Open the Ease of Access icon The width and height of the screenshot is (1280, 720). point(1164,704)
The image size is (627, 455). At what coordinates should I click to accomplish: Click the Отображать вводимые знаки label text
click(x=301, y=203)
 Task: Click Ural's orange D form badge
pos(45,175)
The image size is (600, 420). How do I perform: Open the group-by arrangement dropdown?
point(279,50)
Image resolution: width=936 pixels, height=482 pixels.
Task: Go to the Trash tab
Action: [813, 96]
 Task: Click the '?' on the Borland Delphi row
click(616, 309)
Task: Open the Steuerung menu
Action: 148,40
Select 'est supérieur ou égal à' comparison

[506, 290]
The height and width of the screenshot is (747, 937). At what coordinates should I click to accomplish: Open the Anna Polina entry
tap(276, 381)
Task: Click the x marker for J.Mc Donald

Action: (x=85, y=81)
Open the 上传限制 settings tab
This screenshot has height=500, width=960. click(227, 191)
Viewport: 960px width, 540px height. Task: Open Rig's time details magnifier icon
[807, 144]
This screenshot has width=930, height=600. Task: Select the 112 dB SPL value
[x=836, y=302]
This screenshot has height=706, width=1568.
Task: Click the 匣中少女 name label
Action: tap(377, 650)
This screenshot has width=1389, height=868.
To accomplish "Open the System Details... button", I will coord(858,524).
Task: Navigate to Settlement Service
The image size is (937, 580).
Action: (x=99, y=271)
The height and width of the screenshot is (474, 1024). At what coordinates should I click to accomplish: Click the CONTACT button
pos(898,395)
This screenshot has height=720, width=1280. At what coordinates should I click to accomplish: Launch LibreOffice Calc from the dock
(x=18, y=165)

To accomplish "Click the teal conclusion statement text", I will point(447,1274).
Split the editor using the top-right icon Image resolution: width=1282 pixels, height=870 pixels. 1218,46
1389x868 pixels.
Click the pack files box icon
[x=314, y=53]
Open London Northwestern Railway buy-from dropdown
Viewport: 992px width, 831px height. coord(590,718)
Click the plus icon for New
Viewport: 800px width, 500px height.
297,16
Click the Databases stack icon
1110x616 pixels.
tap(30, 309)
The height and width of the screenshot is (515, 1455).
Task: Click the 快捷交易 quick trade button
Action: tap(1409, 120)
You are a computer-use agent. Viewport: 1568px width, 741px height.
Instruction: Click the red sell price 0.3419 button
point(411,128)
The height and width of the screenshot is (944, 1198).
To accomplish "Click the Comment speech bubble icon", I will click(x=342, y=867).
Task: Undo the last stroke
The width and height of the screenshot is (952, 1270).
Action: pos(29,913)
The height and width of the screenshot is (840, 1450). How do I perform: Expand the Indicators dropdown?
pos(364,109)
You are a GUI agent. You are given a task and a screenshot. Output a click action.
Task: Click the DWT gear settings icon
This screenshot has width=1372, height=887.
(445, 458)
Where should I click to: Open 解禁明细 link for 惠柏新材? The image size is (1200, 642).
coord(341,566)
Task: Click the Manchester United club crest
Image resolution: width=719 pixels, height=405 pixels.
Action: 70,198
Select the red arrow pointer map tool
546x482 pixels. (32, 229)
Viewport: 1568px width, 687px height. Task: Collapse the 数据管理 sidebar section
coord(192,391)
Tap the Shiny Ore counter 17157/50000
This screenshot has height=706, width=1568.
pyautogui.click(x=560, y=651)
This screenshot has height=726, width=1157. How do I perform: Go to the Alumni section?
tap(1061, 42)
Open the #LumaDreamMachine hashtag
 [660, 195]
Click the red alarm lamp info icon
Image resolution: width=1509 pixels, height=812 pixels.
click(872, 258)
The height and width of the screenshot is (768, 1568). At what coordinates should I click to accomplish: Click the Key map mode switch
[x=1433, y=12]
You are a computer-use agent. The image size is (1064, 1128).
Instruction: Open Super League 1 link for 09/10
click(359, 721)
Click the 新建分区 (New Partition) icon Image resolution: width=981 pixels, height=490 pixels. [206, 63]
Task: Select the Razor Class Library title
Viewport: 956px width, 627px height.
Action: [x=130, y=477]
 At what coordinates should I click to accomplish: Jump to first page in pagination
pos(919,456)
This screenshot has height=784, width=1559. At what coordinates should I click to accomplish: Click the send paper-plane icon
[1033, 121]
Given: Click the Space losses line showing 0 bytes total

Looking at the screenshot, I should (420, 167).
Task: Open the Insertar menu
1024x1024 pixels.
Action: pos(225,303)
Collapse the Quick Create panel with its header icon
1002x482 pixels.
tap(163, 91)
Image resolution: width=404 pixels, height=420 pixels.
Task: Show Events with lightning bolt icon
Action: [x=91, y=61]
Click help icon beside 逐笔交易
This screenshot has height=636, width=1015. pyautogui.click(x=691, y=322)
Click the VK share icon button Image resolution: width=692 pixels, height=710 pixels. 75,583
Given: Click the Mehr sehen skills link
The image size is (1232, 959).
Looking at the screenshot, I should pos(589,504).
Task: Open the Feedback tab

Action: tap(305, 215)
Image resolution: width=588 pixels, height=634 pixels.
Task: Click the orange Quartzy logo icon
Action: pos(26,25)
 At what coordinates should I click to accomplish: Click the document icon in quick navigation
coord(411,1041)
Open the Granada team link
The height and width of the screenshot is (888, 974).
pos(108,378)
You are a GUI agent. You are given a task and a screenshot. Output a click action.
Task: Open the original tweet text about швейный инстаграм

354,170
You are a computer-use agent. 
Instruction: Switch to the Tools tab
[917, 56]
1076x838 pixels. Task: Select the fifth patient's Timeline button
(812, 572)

#### [Task]
All that belongs in the answer is the run of lines above from the line containing "Viewport: 1568px width, 687px" through the line containing "Click the red alarm lamp info icon", exactly as written.

#### [Reply to the exercise]
Viewport: 1568px width, 687px height. Task: Collapse the 数据管理 sidebar section
coord(192,391)
Tap the Shiny Ore counter 17157/50000
This screenshot has height=706, width=1568.
pyautogui.click(x=560, y=651)
This screenshot has height=726, width=1157. How do I perform: Go to the Alumni section?
tap(1061, 42)
Open the #LumaDreamMachine hashtag
 [660, 195]
Click the red alarm lamp info icon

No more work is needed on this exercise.